▶ [YOUR OBJECTIVE]
Please restate exactly the lines from the one holding "This screenshot has height=720, width=1280." to the end of the material, including both ends and excluding every picture.
======== AVAILABLE DATA
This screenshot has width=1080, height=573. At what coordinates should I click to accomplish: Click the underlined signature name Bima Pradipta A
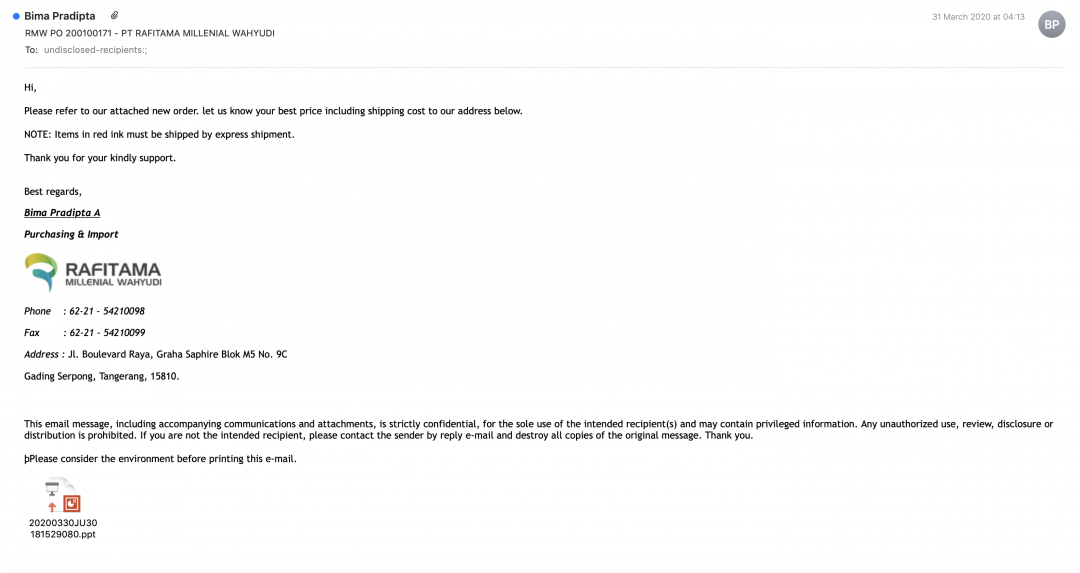62,213
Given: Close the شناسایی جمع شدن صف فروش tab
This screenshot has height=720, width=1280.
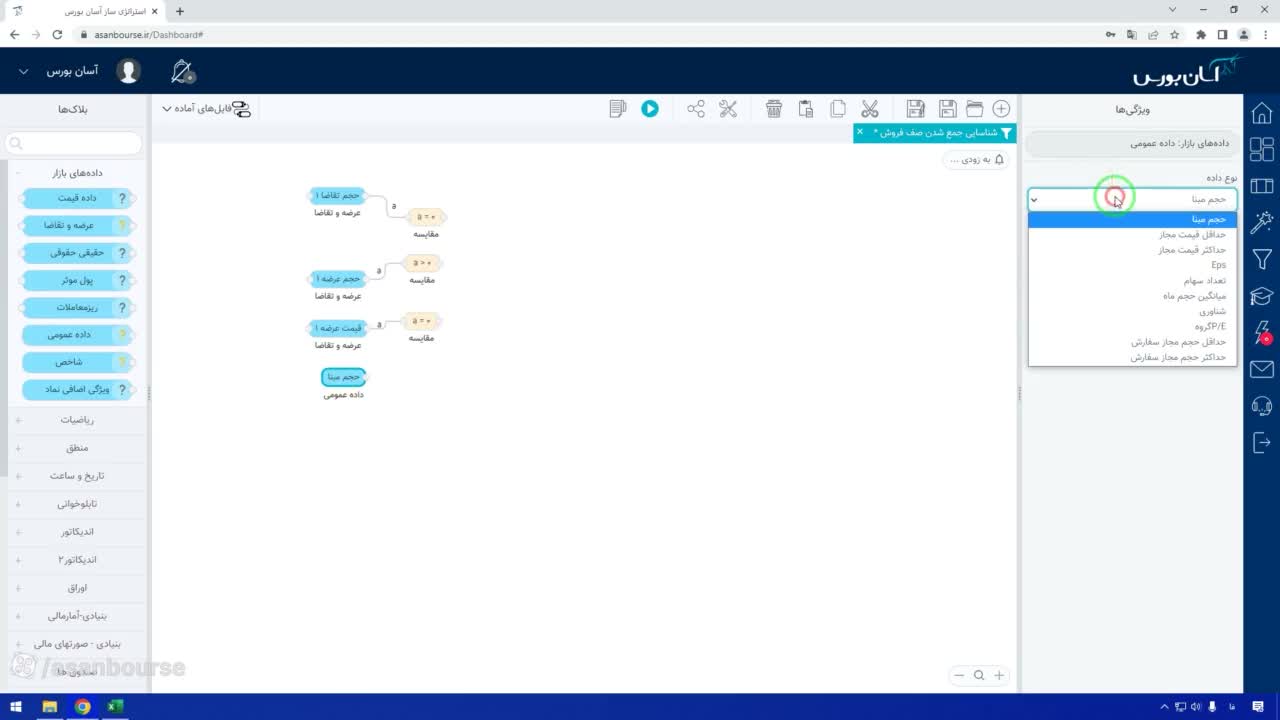Looking at the screenshot, I should click(x=860, y=132).
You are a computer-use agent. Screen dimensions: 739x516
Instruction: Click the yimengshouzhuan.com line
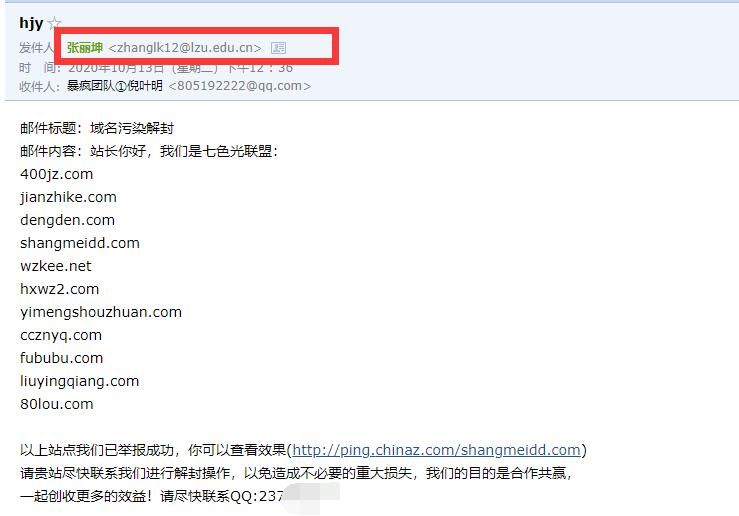tap(101, 312)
================
▶ [EXERCISE OUTPUT]
This screenshot has height=720, width=1280.
Looking at the screenshot, I should click(x=860, y=132).
You are a computer-use agent. Screen dimensions: 739x516
Instruction: Click the yimengshouzhuan.com line
tap(101, 312)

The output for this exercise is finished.